Items listed in a dataset:
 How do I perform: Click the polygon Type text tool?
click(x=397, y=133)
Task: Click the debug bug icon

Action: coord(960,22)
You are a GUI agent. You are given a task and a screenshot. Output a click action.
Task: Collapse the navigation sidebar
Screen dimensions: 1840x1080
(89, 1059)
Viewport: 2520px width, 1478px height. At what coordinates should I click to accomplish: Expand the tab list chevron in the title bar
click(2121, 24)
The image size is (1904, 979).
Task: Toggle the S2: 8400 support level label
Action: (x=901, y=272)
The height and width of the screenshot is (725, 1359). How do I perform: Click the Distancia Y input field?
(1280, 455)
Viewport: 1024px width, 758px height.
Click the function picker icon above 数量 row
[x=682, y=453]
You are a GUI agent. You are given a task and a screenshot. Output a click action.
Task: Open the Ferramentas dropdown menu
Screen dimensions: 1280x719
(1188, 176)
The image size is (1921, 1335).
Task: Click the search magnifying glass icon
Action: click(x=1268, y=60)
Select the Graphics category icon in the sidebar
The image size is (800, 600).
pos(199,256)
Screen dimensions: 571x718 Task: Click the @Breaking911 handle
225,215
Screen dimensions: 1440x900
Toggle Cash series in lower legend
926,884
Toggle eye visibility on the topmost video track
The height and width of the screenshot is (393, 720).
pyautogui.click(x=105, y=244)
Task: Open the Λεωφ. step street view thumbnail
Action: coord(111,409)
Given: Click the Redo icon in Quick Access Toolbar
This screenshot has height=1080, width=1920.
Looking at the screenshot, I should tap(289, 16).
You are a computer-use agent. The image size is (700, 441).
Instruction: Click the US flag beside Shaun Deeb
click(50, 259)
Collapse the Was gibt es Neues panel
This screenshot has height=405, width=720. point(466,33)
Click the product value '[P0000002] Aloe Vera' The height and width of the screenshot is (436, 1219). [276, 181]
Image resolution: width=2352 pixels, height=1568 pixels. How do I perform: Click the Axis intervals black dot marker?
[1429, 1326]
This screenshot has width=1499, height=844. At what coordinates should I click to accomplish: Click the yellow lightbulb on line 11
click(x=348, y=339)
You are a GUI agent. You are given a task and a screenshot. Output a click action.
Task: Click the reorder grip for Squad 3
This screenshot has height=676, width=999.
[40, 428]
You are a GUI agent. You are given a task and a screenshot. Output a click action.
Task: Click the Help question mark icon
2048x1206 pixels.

§ The exercise
Print every one of the lines above verbatim, without changing anything.

§ Answer in full
 How do I perform: Click the polygon Type text tool?
click(x=397, y=133)
Task: Click the debug bug icon

Action: coord(960,22)
You are a GUI agent. You are given a task and a screenshot. Output a click action.
Task: Collapse the navigation sidebar
Screen dimensions: 1840x1080
(89, 1059)
Viewport: 2520px width, 1478px height. At what coordinates should I click to accomplish: Expand the tab list chevron in the title bar
click(2121, 24)
The image size is (1904, 979).
Task: Toggle the S2: 8400 support level label
Action: (x=901, y=272)
The height and width of the screenshot is (725, 1359). How do I perform: Click the Distancia Y input field?
(1280, 455)
Viewport: 1024px width, 758px height.
Click the function picker icon above 数量 row
[x=682, y=453]
You are a GUI agent. You are given a task and a screenshot. Output a click action.
Task: Open the Ferramentas dropdown menu
Screen dimensions: 1280x719
(1188, 176)
The image size is (1921, 1335).
Task: Click the search magnifying glass icon
Action: click(x=1268, y=60)
Select the Graphics category icon in the sidebar
The image size is (800, 600).
pos(199,256)
Screen dimensions: 571x718 Task: Click the @Breaking911 handle
225,215
Screen dimensions: 1440x900
Toggle Cash series in lower legend
926,884
Toggle eye visibility on the topmost video track
The height and width of the screenshot is (393, 720).
pyautogui.click(x=105, y=244)
Task: Open the Λεωφ. step street view thumbnail
Action: coord(111,409)
Given: Click the Redo icon in Quick Access Toolbar
This screenshot has height=1080, width=1920.
Looking at the screenshot, I should tap(289, 16).
You are a computer-use agent. The image size is (700, 441).
Instruction: Click the US flag beside Shaun Deeb
click(50, 259)
Collapse the Was gibt es Neues panel
This screenshot has height=405, width=720. point(466,33)
Click the product value '[P0000002] Aloe Vera' The height and width of the screenshot is (436, 1219). [276, 181]
Image resolution: width=2352 pixels, height=1568 pixels. How do I perform: Click the Axis intervals black dot marker?
[1429, 1326]
This screenshot has width=1499, height=844. At what coordinates should I click to accomplish: Click the yellow lightbulb on line 11
click(x=348, y=339)
You are a GUI agent. You are given a task and a screenshot. Output a click action.
Task: Click the reorder grip for Squad 3
This screenshot has height=676, width=999.
[40, 428]
You are a GUI agent. You are given a task and a screenshot. Output a click action.
Task: Click the Help question mark icon
2048x1206 pixels.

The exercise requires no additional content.